If you want a specific tool, here is Elsa with a cigarette generated using Midjourney and more: https://journeyaiart.com/tag/Elsa .
See also [1] mentioned in the framework linked by sibling comment, AI copyright is essentially a logical extension of this.
[1] https://en.wikipedia.org/wiki/Monkey_selfie_copyright_disput...
The short version is the copyright office says it is possible works by creative human authors using AI tools are partially copyrightable in many cases.
But what happens if they MIX some of their own code with AI-generated code, is that combination then their copyright? With such combined output it would be very difficult to determine which part was created by human, which by AI, and which by AI but slightly modified by human.

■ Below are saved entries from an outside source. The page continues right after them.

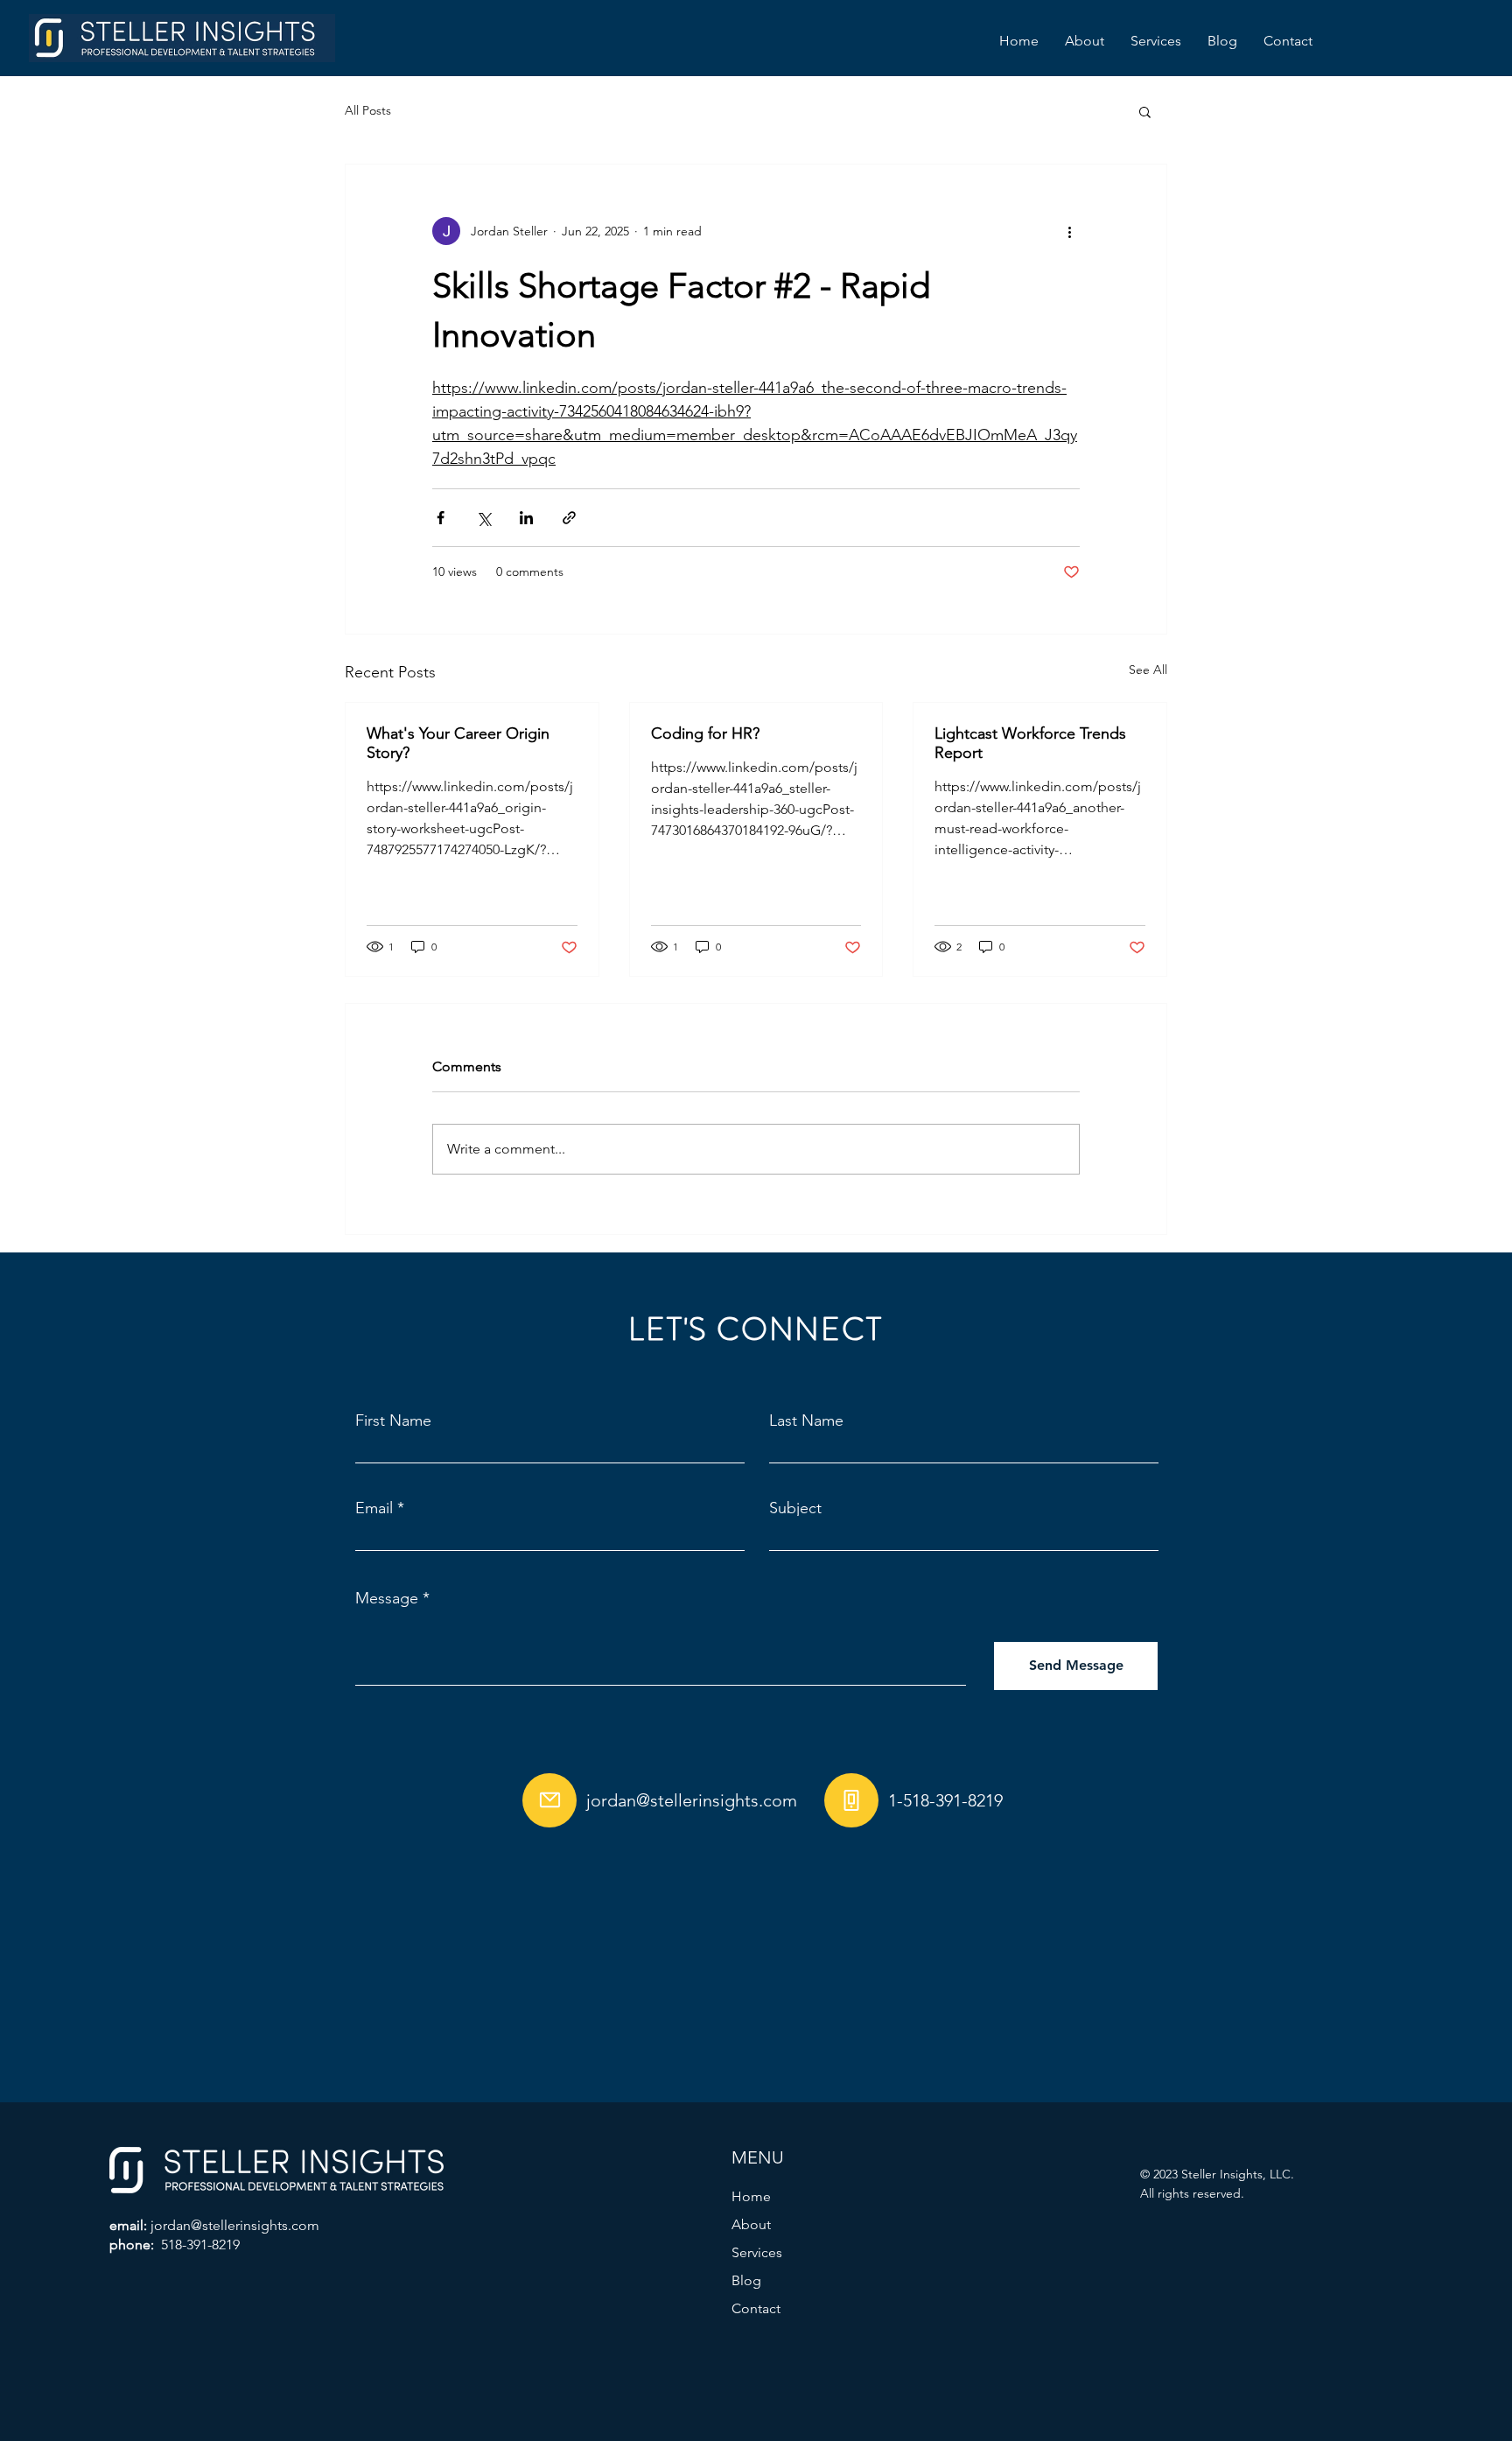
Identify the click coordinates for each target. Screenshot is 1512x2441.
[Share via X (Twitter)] (483, 517)
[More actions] (1069, 231)
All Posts (368, 110)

In the domain of graphics the AI could put in some markers which tells the graphic is AI-generated, but with code that is probabaly not possible, code is code and can always be edited by humans.
A separate question is that if I use Claude to generate some code but then stamp the output with my copyright notice, am I doing something illegal?
You have to either have some big cajones or be totally lost to think it's a good idea to create a startup that is just a simple cheap veil on someone else's extremely advanced and expensive product
If no one uses it, that means the market has proven, no audience for this kind of product. Google loses, everyone else loses.
If everyone who wants this sort of thing uses it, that's it, Google won, everyone else loses.
The outcome to sell to investors is the least believable: people will pay for some offering when a nearly identical one is available directly from Google for free. And anyway, they have the best generative creative tech, so how could anything be better than Google's?
What sort of market dynamics do people predict here, winner takes all? Especially when this is integrated into the platforms of distribution.